I open sourced the WordPress stack and Azure web server infrastructure used for awakeningchurch.com.
Azure can host WordPress at no cost because Microsoft offers $3,500 a year in Azure credits for nonprofits. You only need about $360 of these credits to serve a simple website with a staging and production servers.
WordPress stack
The WordPress repo is a combination of Trellis and Bedrock which provide server provisioning and dependency management powered by Ansible and Composer. You can manage it all with the simple Trellis CLI.
Inside you will find:
- Jenner, a theme for WordPress customized to provide teaching, event, and leader profile custom post types
- Clean up plugin for the admin dashboard and for hiding password protected posts
- A bit of custom nginx configuration
- Server for legacy content on media.awakeningchurch.com
- Database push and pull adapted from trellis-simple-sync
- Trellis Cloudflare Origin CA
We are using Composer to install and update WordPress plugins like these:
- Authorizer for G Workspace SSO
- Azure Storage for media upload storage
- The SEO Framework which is a nice SEO plugin and very fast
- ESV CrossRef for automatic ESV references
- WP Dashboard Notes to leave notes on the dashboard for other admins
- Matomo for private first-party analytics
- Matomo Google Analytics Importer to import our previous analytics
Some custom plugins we developed for custom post types like teaching and events are not yet open source. We are moving from Azure DevOps to GitHub for hosting repositories and these plugins will make the move soon.
Infrastructure with Terraform
The infrastructure repo contains a Terraform configuration to setup a blue-green deployment of a staging and production servers.
You can get a lot of performance out of a small server with Trellis when using FastCGI caching.
The setup is simple: a single Standard B1s server and a Premium SSD P4 32 GB for each environment. This costs about $30/month for two servers with one per environment. We only use about $360 of our $3,500 credits so the hosting is free.
Other infrastructure
We also use Azure storage for storing WordPress uploads and the Azure CDN for delivering uploaded assets. Uploads and CDN URLs are handled by the Azure Storage Plugin. Costs are minimal and there are plenty of left over credits to spend.
This storage infrastructure is not included in our web Terraform infrastructure because it was created long ago.
What’s next
As I need to recreate servers to upgrade them, I plan to extend the Terraform repo to include a wrapper stack to switch Cloudflare DNS to new servers. I do DNS changes manually for now.
Self-hosting is great
I hope this example of hosting a WordPress website will help you in creating websites of your own.
Nonprofits with nerds on staff (or volunteering) can make use of the $3,500 in Azure credit to make their website hosting free.
I believe owning your web presence is important. Most folks can grab a domain and pay a provider to host WordPress. Since you control your site’s data, you can easily grow your site later and have hundreds of hosting options, plugins, and themes to build your site.
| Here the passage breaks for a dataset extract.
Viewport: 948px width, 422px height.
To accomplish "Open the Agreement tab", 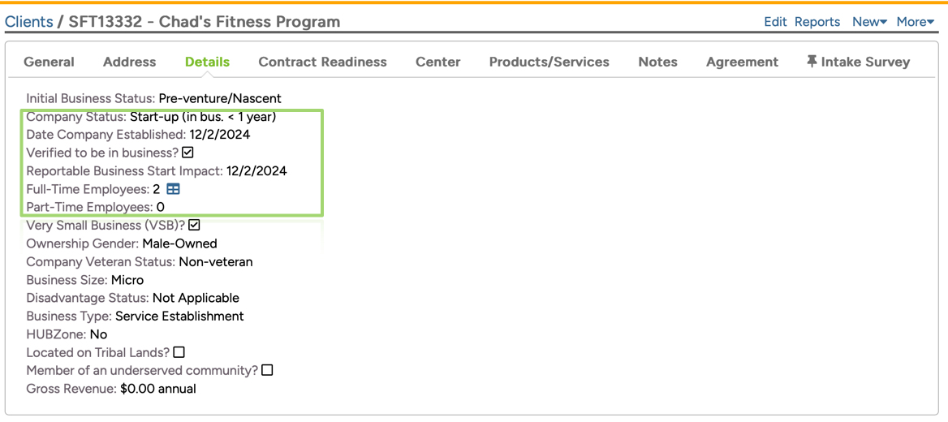I will pos(742,62).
And if you are comfortable on the command line, you can use the Trellis CLI to create a new WordPress installation and start a $5 DigitalOcean droplet which is more than powerful enough to host most websites. You can locally develop your changes and deploy them to your production site with little effort.
Getting started looks something like this:
brew install roots/tap/trellis-cli vagrant virtualbox
trellis new example.com
trellis up
This very site uses Trellis. I host several more websites using similar tools which makes self-hosting WordPress much easier.
WordPress block editing has made WordPress into a very flexible tool for content. I recommend you try WordPress out if you haven’t used it in a while — it’s good.